It’s Monday and we’re back to the day hospital at Duke. Today was blood draws and a redo of the GFR kidney function test.

On Friday they took a Cyclosporine level and it was really high, 590 or so, which is much too high for Zoe. It’s a bit of a mystery, since we haven’t changed her dose and, after much hand wringing, feel sure that nothing happened to give her too much. We just don’t know how it could be that high. Normal therapeutic range is 150-250.

She did get a dose just before the test was taken, and we’ve seen in the past that that can amp the results up considerably.

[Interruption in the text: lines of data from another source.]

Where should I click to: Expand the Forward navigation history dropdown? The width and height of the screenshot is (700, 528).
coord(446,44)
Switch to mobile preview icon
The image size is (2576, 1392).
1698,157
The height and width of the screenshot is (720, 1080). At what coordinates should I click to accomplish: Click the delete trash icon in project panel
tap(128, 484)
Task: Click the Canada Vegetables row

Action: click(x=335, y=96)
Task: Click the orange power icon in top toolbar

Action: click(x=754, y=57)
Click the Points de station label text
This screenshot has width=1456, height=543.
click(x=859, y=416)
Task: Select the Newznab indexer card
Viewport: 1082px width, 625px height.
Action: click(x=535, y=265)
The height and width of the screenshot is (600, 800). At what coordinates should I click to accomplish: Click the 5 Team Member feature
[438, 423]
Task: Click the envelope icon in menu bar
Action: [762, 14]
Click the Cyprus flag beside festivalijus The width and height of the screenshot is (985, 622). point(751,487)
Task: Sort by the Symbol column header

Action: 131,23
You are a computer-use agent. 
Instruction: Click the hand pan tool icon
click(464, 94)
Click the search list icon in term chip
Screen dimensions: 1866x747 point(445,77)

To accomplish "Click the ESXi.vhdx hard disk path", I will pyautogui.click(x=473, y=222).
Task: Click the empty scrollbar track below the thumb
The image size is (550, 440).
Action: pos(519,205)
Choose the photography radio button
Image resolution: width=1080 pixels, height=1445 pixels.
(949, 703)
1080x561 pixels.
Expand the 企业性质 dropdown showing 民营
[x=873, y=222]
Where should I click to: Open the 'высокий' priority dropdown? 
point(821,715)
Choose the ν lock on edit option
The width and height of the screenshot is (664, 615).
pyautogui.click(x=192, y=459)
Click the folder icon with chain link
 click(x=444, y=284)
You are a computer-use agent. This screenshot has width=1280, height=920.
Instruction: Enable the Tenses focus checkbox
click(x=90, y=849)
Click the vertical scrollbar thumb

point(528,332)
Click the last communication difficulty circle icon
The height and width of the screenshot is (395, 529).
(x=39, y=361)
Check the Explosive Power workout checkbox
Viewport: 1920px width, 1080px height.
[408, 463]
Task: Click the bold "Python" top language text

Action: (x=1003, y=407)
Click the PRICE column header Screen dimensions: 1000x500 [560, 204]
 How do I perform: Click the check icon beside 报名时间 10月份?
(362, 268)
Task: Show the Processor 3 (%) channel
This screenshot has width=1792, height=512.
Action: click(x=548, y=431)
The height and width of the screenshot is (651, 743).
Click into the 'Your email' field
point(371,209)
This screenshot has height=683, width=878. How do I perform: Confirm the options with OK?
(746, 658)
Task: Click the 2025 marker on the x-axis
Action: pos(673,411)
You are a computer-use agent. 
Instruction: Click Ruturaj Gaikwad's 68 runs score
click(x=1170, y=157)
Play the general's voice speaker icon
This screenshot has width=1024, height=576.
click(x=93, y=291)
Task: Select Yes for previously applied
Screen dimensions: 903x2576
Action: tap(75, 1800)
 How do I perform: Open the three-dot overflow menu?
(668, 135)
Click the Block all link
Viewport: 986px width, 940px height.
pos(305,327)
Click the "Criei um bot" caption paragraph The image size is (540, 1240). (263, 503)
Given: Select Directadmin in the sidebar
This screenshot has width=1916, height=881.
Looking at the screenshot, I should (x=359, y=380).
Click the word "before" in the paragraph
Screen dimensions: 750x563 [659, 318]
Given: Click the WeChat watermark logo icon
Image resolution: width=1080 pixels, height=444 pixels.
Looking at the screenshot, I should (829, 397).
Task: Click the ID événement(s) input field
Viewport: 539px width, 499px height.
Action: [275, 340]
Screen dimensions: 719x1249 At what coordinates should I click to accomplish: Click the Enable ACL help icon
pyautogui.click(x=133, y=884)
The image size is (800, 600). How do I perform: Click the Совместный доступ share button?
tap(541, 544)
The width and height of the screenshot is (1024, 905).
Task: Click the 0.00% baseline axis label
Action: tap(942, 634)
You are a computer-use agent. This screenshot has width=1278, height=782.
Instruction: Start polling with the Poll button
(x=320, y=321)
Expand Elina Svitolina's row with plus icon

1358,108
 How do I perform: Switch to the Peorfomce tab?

We got a reading in the 400’s awhile back after she had a dose just before the test, but 590 is just very high.

So, she’s off Cyclosporine, probably for good now since it is not a part of her conditioning regimen.

We retested some levels today along with the GFR, and found that it was still at a therapeutic level, 112, despite being discontinued days ago. Her GFR was not improved, still about 50 (100 is what we want), but the feeling is that the continued presence of Cyclosporine is keeping it down.

On a positive note, her Sodium has gone up to 137. It’s been down throughout her entire treatment, ever since she began her chemo, but we did no have a reason for it. It would now appear that the Cyclosporine was causing low Sodium for Zoe for some reason.

This doesn’t change much for us, we still proceed ahead, but we’ll be monitoring her kidneys via other markers as we go.

Tomorrow is another spinal tap and bone marrow aspiration, another meeting with the transplant team, then home for the week we hope.